| Exercise aim |
Set the listing down once more, exactly as given.

| Raw data |
--*--

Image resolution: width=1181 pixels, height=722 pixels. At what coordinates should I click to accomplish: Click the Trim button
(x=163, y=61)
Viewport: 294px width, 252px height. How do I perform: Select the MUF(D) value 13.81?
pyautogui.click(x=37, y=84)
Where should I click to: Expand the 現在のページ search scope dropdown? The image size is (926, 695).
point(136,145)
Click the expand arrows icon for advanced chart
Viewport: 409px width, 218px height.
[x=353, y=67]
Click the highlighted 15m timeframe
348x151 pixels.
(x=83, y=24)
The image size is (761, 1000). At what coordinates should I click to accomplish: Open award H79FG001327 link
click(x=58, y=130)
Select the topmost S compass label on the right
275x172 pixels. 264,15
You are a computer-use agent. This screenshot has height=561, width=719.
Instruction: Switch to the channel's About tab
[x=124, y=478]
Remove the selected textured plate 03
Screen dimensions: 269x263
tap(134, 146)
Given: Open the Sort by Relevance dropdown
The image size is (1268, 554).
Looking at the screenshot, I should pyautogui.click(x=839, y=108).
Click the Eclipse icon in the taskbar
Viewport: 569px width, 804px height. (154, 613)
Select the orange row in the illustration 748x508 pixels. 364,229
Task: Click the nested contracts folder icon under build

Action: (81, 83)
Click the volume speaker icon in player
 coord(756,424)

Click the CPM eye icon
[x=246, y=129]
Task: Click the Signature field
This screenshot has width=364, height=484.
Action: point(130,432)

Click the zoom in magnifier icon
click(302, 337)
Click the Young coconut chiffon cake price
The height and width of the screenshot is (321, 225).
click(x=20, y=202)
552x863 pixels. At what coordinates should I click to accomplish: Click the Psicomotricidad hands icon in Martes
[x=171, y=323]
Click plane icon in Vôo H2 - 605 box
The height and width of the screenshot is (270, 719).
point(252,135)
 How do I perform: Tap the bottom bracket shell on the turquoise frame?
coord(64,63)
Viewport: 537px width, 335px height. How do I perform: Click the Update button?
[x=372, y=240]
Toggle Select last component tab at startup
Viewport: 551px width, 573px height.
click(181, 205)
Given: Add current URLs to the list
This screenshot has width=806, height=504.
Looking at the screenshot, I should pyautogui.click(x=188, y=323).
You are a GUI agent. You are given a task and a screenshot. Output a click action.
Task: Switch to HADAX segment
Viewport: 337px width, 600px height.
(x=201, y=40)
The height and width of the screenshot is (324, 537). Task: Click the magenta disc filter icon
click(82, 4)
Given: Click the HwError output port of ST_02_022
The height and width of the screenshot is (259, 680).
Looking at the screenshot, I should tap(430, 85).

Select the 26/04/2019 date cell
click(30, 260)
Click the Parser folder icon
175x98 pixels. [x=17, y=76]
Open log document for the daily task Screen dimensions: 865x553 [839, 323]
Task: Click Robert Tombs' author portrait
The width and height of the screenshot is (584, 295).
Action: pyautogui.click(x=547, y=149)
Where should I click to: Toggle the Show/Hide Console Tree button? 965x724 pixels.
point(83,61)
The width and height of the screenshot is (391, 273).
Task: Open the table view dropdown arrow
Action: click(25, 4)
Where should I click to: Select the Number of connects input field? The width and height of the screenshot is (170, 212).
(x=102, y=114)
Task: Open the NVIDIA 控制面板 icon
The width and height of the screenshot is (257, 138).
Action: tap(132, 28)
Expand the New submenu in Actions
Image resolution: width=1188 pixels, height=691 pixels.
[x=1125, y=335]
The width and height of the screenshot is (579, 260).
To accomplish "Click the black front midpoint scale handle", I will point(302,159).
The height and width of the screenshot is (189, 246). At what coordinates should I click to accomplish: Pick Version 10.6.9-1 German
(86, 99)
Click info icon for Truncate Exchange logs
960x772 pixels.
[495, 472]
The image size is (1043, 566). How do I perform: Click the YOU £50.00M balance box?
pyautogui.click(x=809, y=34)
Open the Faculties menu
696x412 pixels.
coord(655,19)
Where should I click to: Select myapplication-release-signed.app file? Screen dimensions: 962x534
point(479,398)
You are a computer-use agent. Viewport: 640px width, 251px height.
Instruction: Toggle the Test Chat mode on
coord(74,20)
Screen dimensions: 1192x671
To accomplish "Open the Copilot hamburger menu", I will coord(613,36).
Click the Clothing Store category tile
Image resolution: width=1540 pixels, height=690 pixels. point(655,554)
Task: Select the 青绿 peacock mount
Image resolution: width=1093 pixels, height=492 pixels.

--*--

| Result |
Image resolution: width=1181 pixels, height=722 pixels. At what coordinates should I click to accomplish: Click the Trim button
(x=163, y=61)
Viewport: 294px width, 252px height. How do I perform: Select the MUF(D) value 13.81?
pyautogui.click(x=37, y=84)
Where should I click to: Expand the 現在のページ search scope dropdown? The image size is (926, 695).
point(136,145)
Click the expand arrows icon for advanced chart
Viewport: 409px width, 218px height.
[x=353, y=67]
Click the highlighted 15m timeframe
348x151 pixels.
(x=83, y=24)
The image size is (761, 1000). At what coordinates should I click to accomplish: Open award H79FG001327 link
click(x=58, y=130)
Select the topmost S compass label on the right
275x172 pixels. 264,15
You are a computer-use agent. This screenshot has height=561, width=719.
Instruction: Switch to the channel's About tab
[x=124, y=478]
Remove the selected textured plate 03
Screen dimensions: 269x263
tap(134, 146)
Given: Open the Sort by Relevance dropdown
The image size is (1268, 554).
Looking at the screenshot, I should pyautogui.click(x=839, y=108).
Click the Eclipse icon in the taskbar
Viewport: 569px width, 804px height. (154, 613)
Select the orange row in the illustration 748x508 pixels. 364,229
Task: Click the nested contracts folder icon under build

Action: (81, 83)
Click the volume speaker icon in player
 coord(756,424)

Click the CPM eye icon
[x=246, y=129]
Task: Click the Signature field
This screenshot has width=364, height=484.
Action: point(130,432)

Click the zoom in magnifier icon
click(302, 337)
Click the Young coconut chiffon cake price
The height and width of the screenshot is (321, 225).
click(x=20, y=202)
552x863 pixels. At what coordinates should I click to accomplish: Click the Psicomotricidad hands icon in Martes
[x=171, y=323]
Click plane icon in Vôo H2 - 605 box
The height and width of the screenshot is (270, 719).
point(252,135)
 How do I perform: Tap the bottom bracket shell on the turquoise frame?
coord(64,63)
Viewport: 537px width, 335px height. How do I perform: Click the Update button?
[x=372, y=240]
Toggle Select last component tab at startup
Viewport: 551px width, 573px height.
click(181, 205)
Given: Add current URLs to the list
This screenshot has width=806, height=504.
Looking at the screenshot, I should pyautogui.click(x=188, y=323).
You are a GUI agent. You are given a task and a screenshot. Output a click action.
Task: Switch to HADAX segment
Viewport: 337px width, 600px height.
(x=201, y=40)
The height and width of the screenshot is (324, 537). Task: Click the magenta disc filter icon
click(82, 4)
Given: Click the HwError output port of ST_02_022
The height and width of the screenshot is (259, 680).
Looking at the screenshot, I should tap(430, 85).

Select the 26/04/2019 date cell
click(30, 260)
Click the Parser folder icon
175x98 pixels. [x=17, y=76]
Open log document for the daily task Screen dimensions: 865x553 [839, 323]
Task: Click Robert Tombs' author portrait
The width and height of the screenshot is (584, 295).
Action: pyautogui.click(x=547, y=149)
Where should I click to: Toggle the Show/Hide Console Tree button? 965x724 pixels.
point(83,61)
The width and height of the screenshot is (391, 273).
Task: Open the table view dropdown arrow
Action: click(25, 4)
Where should I click to: Select the Number of connects input field? The width and height of the screenshot is (170, 212).
(x=102, y=114)
Task: Open the NVIDIA 控制面板 icon
The width and height of the screenshot is (257, 138).
Action: tap(132, 28)
Expand the New submenu in Actions
Image resolution: width=1188 pixels, height=691 pixels.
[x=1125, y=335]
The width and height of the screenshot is (579, 260).
To accomplish "Click the black front midpoint scale handle", I will point(302,159).
The height and width of the screenshot is (189, 246). At what coordinates should I click to accomplish: Pick Version 10.6.9-1 German
(86, 99)
Click info icon for Truncate Exchange logs
960x772 pixels.
[495, 472]
The image size is (1043, 566). How do I perform: Click the YOU £50.00M balance box?
pyautogui.click(x=809, y=34)
Open the Faculties menu
696x412 pixels.
coord(655,19)
Where should I click to: Select myapplication-release-signed.app file? Screen dimensions: 962x534
point(479,398)
You are a computer-use agent. Viewport: 640px width, 251px height.
Instruction: Toggle the Test Chat mode on
coord(74,20)
Screen dimensions: 1192x671
To accomplish "Open the Copilot hamburger menu", I will coord(613,36).
Click the Clothing Store category tile
Image resolution: width=1540 pixels, height=690 pixels. point(655,554)
Task: Select the 青绿 peacock mount
Image resolution: width=1093 pixels, height=492 pixels.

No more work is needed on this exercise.